- What the task requires -
Scan the records for the string "Given"; copy each line where it occurs.

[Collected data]
▽
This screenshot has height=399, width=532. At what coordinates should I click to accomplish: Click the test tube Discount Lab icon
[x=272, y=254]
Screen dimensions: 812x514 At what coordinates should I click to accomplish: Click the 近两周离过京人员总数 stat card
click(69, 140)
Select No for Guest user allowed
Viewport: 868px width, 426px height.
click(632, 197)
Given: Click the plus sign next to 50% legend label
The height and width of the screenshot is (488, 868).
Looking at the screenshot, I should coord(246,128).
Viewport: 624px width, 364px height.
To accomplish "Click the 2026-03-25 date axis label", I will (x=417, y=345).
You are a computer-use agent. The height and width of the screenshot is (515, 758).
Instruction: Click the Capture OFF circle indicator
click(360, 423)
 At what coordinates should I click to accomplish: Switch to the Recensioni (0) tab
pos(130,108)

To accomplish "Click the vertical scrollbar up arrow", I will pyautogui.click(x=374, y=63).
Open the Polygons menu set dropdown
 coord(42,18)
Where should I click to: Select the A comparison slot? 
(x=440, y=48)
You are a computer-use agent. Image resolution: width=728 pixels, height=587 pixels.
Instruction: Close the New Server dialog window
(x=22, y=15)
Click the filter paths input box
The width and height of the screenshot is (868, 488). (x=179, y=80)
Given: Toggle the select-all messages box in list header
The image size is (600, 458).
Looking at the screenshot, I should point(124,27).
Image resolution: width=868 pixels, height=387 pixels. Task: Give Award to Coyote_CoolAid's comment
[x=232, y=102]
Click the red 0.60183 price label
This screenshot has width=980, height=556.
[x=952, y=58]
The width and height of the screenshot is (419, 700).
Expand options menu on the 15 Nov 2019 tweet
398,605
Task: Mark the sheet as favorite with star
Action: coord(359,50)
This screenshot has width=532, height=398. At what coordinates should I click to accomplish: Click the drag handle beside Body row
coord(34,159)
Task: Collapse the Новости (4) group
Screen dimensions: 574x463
△
- Result of the exercise -
Given: Click the plus sign next to 50% legend label
Given: Toggle the select-all messages box in list header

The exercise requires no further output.